La presse professionnelle française et internationale a réservé un accueil unanime et particulièrement élogieux à ce drame historique lors de sa sortie. Les critiques ont encensé la fluidité de la mise en scène, l'élégance de la photographie et la performance étincelante du trio d'acteurs, particulièrement Cécile de France et Edouard Baer. De nombreux journalistes ont loué la modernité du propos et le plaisir jubilatoire de suivre cette machination amoureuse d'une cruauté exquise. Du côté des spectateurs, les amateurs de films d'époque et de joutes verbales littéraires ont été totalement conquis par la beauté plastique et l'ironie mordante du récit. Le film a réalisé un excellent score au box-office pour un film d'auteur et a décroché plusieurs nominations aux César, remportant celui des meilleurs costumes.

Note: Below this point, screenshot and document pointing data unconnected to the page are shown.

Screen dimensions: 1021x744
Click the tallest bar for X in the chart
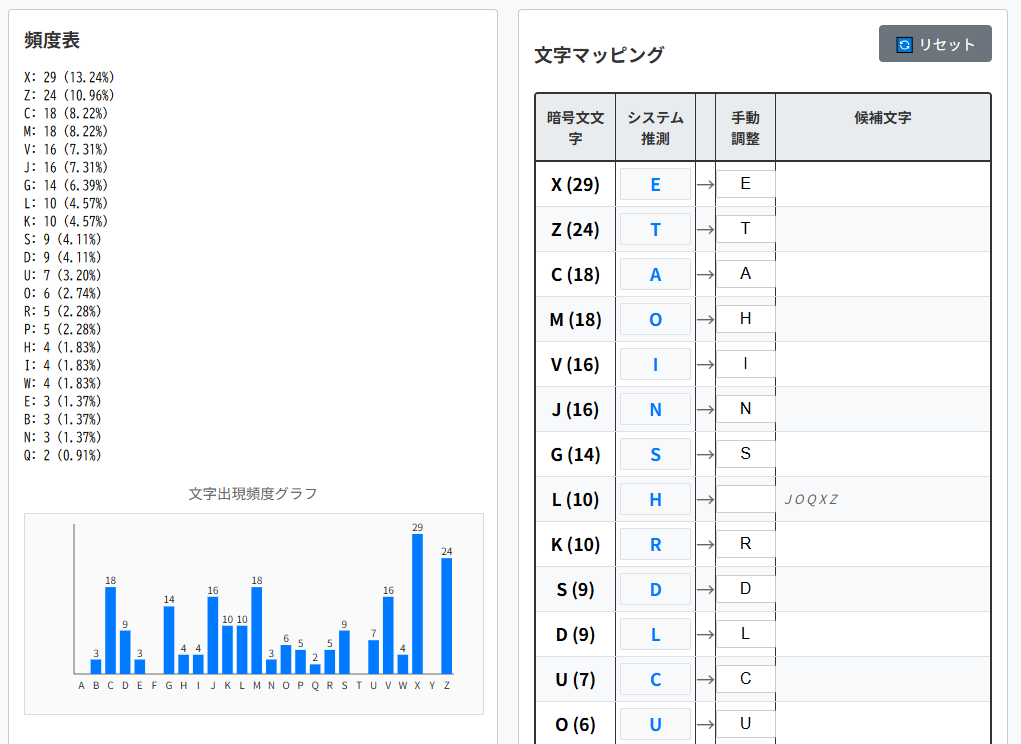[417, 603]
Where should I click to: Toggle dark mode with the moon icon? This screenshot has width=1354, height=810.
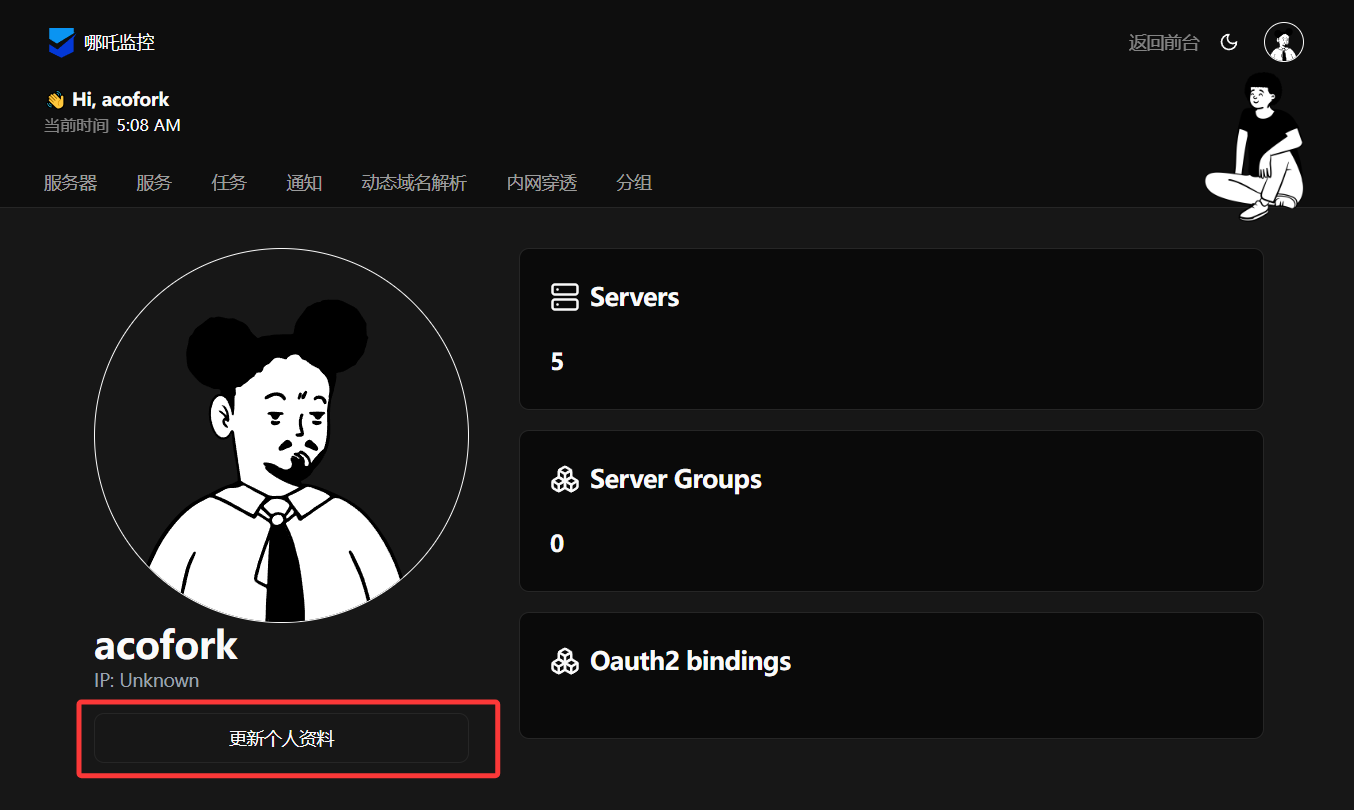(x=1230, y=42)
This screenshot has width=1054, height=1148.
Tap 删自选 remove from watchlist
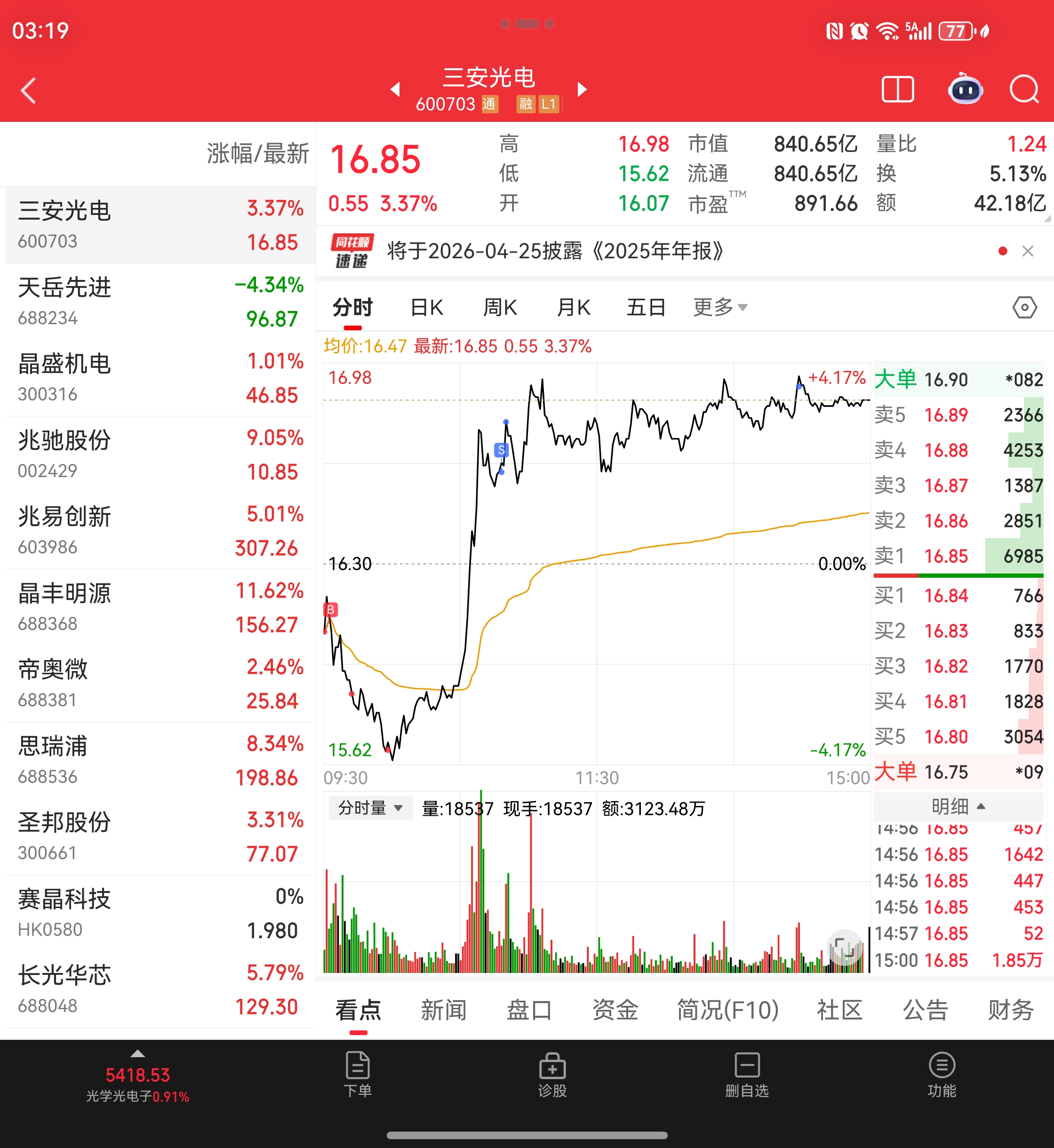point(747,1075)
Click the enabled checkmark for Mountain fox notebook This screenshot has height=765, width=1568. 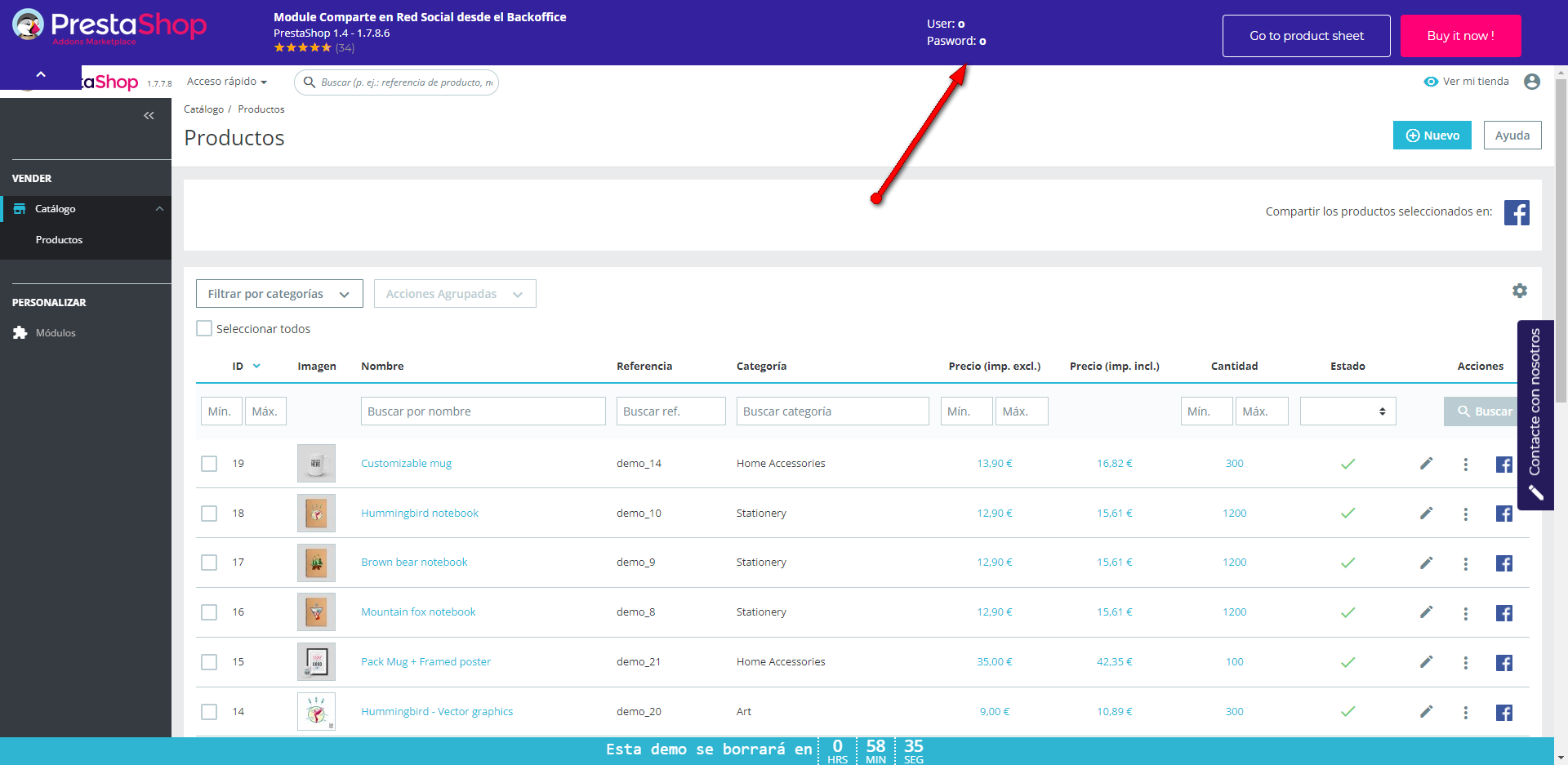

Le metteur en scène s'est fortement inspiré de la peinture de Fragonard et de Chardin pour composer la lumière naturelle et la scénographie de ses intérieurs de châteaux. La production a eu le privilège de tourner dans de somptueux domaines historiques de la région Île-de-France, apportant une authenticité visuelle parfaite aux salons libertins. Durant le tournage, les comédiens ont dû suivre une préparation rigoureuse pour maîtriser le rythme très particulier de la diction du dix-huitième siècle sans paraître artificiels. Une anecdote raconte que la scène de la révélation finale a demandé deux jours entiers de tournage pour capter toutes les nuances de l'humiliation du marquis. Concernant le casting, Edouard Baer a été choisi à contre-emploi de ses rôles comiques habituels pour apporter sa mélancolie naturelle au personnage du libertin pris au piège.
Le long-métrage explore en profondeur les thèmes du dépit amoureux, de la manipulation machiavélique, de la vengeance féminine et du libertinage. Il met en lumière l'hypocrisie des conventions de la noblesse de l'époque et la condition des femmes, obligées d'utiliser la ruse pour exister face au pouvoir des hommes.
La fin du film propose un retournement de situation magistral par rapport au plan initial de Madame de La Pommeraye. Alors que le piège s'est refermé et que le marquis a épousé la courtisane de basse condition sous le coup du scandale, il choisit contre toute attente de pardonner à sa nouvelle épouse par amour sincère. Cette décision noble transforme l'humiliation programmée en une rédemption amoureuse, privant la manipulatrice de son triomphe sadique.
Le titre porte le nom de la jeune femme qui sert d'instrument involontaire à la vengeance, soulignant que sa pureté apparente et son destin sont au centre de la machination.
Le film est aujourd'hui considéré comme l'un des sommets de la filmographie d'Emmanuel Mouret et reste projeté comme un modèle d'adaptation littéraire réussie à l'écran.
On peut directement associer cette œuvre au chef-d'œuvre « Les Liaisons dangereuses » de Stephen Frears ou au film « Chronique d'un amour » pour la cruauté de la machination.